* **DATA ROWS**
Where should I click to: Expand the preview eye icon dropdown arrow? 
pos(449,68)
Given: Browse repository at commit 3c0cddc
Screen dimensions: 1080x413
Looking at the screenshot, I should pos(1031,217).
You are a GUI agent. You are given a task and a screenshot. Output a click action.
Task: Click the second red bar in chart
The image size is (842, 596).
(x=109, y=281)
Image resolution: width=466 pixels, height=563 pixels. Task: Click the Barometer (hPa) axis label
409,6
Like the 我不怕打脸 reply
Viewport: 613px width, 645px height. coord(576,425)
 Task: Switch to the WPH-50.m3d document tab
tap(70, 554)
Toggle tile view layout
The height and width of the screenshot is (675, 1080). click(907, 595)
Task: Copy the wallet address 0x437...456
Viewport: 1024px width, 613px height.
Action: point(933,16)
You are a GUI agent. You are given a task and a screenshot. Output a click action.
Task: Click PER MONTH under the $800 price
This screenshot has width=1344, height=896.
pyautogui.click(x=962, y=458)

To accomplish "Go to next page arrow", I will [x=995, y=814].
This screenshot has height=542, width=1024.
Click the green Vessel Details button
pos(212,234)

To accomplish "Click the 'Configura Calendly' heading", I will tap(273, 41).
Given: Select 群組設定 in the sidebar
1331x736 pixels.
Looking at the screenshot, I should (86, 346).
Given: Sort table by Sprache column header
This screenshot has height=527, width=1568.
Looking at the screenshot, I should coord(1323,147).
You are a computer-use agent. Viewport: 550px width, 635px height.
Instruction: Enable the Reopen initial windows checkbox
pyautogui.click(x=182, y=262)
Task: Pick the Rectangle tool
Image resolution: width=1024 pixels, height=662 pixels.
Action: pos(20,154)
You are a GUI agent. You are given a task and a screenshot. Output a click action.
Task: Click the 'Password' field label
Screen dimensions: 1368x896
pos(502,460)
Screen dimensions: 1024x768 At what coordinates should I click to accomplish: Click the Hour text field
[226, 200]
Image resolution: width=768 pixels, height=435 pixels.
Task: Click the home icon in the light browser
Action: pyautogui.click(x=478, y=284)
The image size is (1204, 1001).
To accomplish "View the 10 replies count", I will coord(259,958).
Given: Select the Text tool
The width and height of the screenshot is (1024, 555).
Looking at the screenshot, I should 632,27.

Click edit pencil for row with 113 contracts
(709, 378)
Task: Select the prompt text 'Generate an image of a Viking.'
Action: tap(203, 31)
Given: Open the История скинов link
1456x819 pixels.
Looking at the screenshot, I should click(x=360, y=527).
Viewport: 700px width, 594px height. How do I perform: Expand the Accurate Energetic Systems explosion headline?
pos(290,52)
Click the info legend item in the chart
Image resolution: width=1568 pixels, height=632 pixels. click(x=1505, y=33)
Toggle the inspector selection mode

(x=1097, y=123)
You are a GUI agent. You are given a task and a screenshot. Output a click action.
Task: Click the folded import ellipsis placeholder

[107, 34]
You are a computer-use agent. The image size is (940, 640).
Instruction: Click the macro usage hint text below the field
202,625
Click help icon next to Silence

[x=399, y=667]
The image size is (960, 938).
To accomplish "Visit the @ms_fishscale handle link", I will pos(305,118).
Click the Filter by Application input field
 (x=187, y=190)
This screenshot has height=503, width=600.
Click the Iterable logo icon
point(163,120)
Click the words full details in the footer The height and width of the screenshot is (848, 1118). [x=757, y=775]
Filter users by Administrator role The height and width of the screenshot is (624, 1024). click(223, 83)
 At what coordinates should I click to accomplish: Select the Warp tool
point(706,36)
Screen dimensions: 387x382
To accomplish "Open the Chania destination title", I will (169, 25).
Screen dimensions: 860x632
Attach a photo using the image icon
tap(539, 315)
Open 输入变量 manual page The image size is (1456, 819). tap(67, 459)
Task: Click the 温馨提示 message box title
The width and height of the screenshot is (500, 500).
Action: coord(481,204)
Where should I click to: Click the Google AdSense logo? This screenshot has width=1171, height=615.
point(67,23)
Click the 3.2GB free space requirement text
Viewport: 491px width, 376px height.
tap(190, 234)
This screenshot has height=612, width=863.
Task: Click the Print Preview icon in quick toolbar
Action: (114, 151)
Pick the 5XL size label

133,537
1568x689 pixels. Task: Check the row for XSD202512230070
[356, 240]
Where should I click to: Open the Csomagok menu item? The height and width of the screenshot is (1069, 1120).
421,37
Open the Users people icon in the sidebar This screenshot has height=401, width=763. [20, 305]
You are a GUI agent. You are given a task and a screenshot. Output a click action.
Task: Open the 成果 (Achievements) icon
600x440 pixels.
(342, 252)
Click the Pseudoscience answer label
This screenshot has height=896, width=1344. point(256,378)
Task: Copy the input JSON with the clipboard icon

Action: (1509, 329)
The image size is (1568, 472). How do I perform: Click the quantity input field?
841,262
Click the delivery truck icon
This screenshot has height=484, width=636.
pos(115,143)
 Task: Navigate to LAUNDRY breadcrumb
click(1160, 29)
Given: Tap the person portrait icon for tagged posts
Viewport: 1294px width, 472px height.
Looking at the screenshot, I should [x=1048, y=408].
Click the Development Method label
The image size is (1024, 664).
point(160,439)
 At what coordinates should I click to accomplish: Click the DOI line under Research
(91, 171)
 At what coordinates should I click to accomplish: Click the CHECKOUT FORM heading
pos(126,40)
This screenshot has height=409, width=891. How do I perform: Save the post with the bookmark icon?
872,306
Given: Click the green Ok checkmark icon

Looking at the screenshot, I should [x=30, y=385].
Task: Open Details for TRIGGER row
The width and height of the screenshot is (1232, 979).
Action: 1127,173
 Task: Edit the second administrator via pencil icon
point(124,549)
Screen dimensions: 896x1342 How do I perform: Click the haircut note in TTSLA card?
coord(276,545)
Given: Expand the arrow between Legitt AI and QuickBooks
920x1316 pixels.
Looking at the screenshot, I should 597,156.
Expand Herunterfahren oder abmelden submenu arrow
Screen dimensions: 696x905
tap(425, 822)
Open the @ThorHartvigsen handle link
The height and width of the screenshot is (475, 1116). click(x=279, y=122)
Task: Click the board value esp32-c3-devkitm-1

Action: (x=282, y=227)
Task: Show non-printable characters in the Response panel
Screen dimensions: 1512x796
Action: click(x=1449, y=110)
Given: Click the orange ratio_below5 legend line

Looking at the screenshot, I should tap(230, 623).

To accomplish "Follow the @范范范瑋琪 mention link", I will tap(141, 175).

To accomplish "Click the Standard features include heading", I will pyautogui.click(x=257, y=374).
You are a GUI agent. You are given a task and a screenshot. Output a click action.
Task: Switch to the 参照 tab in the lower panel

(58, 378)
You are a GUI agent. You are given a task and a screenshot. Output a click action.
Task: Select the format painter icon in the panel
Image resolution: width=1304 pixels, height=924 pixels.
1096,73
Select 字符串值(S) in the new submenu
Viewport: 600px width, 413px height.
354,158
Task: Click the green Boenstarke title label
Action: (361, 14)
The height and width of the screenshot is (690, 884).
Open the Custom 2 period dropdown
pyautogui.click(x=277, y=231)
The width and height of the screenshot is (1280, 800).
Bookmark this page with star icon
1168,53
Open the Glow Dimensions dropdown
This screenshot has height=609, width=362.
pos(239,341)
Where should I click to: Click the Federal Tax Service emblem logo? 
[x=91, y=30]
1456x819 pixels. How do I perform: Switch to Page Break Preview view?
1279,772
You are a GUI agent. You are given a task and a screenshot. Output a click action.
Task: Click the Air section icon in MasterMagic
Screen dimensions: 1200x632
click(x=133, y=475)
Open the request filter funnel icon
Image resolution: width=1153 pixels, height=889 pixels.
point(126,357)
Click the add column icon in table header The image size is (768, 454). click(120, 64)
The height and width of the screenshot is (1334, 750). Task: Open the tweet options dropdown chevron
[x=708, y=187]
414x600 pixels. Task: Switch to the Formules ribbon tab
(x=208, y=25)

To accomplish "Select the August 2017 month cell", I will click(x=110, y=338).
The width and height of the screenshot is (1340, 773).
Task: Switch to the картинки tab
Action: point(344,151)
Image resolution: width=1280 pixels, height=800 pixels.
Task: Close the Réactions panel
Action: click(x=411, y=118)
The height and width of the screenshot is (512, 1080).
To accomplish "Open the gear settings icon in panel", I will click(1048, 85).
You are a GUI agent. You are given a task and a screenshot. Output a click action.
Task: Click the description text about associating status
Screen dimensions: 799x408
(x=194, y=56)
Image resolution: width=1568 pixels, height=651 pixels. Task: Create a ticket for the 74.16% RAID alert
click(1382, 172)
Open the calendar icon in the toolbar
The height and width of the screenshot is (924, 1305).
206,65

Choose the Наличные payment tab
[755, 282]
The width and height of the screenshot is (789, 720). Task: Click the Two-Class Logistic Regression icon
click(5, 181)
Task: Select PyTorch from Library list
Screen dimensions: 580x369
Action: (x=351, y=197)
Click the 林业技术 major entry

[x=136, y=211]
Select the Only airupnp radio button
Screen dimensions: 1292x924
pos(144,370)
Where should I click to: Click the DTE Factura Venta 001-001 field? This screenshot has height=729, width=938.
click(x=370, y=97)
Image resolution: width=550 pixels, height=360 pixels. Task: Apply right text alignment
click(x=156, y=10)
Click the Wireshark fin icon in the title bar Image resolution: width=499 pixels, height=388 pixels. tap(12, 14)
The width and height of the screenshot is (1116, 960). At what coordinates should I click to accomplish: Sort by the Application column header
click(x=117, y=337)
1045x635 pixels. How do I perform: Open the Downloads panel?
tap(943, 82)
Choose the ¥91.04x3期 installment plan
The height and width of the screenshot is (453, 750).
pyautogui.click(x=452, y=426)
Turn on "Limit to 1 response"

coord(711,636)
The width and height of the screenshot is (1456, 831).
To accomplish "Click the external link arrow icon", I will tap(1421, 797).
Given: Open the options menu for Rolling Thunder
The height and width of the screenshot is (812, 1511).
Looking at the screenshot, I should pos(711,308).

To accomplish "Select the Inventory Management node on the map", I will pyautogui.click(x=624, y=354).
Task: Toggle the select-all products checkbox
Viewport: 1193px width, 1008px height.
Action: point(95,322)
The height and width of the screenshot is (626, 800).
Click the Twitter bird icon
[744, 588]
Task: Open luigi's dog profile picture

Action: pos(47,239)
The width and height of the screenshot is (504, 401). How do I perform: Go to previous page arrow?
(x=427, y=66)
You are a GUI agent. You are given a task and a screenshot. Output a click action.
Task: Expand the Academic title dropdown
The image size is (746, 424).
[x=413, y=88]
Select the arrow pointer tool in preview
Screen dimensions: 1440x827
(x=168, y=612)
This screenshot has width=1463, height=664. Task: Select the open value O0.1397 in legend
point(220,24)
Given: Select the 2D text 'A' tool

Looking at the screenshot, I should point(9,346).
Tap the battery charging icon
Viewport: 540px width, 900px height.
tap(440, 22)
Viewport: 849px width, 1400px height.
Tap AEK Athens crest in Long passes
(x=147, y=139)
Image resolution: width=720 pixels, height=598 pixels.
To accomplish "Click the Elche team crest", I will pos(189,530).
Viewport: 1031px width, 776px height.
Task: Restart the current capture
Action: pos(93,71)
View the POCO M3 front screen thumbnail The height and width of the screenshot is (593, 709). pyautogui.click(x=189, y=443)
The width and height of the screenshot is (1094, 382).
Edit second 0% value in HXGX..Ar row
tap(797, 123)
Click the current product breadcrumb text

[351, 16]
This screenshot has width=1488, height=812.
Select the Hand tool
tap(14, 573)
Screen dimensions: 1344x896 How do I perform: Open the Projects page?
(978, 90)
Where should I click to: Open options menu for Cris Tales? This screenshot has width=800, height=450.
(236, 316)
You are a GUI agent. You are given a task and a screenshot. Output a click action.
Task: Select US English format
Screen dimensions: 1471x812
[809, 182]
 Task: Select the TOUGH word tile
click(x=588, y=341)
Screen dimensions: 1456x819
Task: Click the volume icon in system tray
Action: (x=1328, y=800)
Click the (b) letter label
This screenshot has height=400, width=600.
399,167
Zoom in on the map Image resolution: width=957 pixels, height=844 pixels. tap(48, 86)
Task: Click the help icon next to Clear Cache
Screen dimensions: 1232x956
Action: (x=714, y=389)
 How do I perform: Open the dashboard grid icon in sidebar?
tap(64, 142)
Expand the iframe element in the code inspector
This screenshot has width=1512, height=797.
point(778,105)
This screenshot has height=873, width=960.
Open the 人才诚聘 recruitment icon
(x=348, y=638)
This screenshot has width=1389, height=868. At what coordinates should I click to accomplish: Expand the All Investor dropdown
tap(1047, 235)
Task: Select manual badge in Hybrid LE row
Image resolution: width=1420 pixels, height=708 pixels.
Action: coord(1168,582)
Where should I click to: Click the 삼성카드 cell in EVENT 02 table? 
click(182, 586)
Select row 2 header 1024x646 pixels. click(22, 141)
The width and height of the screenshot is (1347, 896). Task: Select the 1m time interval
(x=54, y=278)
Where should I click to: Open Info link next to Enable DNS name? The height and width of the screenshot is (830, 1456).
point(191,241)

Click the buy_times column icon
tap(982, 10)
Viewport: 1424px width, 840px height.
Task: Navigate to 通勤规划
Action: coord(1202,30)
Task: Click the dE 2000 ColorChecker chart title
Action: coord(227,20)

* **TASK PROMPT**
List each line in the records above that contains the string "handle". Case counts.

* **EXERCISE RESPONSE**
To accomplish "Visit the @ms_fishscale handle link", I will pos(305,118).
Open the @ThorHartvigsen handle link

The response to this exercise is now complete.